Tomorrow is of my friend’s son’s birthday, and her daughter can’t have gluten, dairy or eggs. So she asked me if I could bring a dessert that met those requirements, and I was happy to accept. I almost made a recipe by someone else, but first I wanted to try something… I wanted to make my Flourless Brownies without using eggs. The first try had too much xanthan gum and not enough (well, not any) flour, and they were a total flop, literally. So I took out some of the xanthan gum, and added some coconut flour and they came out so chewy and gooey, I can’t even tell you! They may have flour now, but they are still grain-free: Grain-free, dairy-free, egg-free, and YUM-full!
Gluten-Free Mini Cupcakes
I used the Flourless Brownie Recipe minus the eggs and PLUS:
1/2 cup + 2 tbsp of water
1/8 tsp guar gum
(I whipped the water and xanthan gum together with an electric mixer in a separate bowl)

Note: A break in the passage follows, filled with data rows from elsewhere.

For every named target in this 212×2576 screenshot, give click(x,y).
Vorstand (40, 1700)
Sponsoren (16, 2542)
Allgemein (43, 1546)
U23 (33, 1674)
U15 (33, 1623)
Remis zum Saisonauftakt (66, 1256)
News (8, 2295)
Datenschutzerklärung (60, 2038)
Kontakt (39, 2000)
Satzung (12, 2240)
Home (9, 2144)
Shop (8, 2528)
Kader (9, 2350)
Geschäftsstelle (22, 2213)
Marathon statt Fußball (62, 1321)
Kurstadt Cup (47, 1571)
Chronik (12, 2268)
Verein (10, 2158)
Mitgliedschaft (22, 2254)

1/2 tsp baking powder (Grain-free Baking Powder Recipe)
1/2 tsp baking soda
3 tbsp coconut flour, sifted
I greased my mini muffin tray and filled each half way with the batter, and baked them at 325 degrees, for about 12 minutes. Let them cool in the mini muffin tray before taking them out. (I made the mistake of dumping a few out when they were hot from the oven, and they lost their shape.) I piped on some Sunbutter Frosting
1/2 cup sunbutter
1/4 cup almond butter
1/4 cup honey
pinch of sea salt
Beat with electric mixer. Add 1 tsp of coconut flour, sifted. Beat again. Pipe on top of cupcakes. I thought they would be so cute with a strawberry, on a “kabob” (lollypop sticks that I got a Michael’s craft store)
Note: You can also bake this recipe in a square greased baking dish rather than make minis. Bake at 325 degrees for about 35 minutes.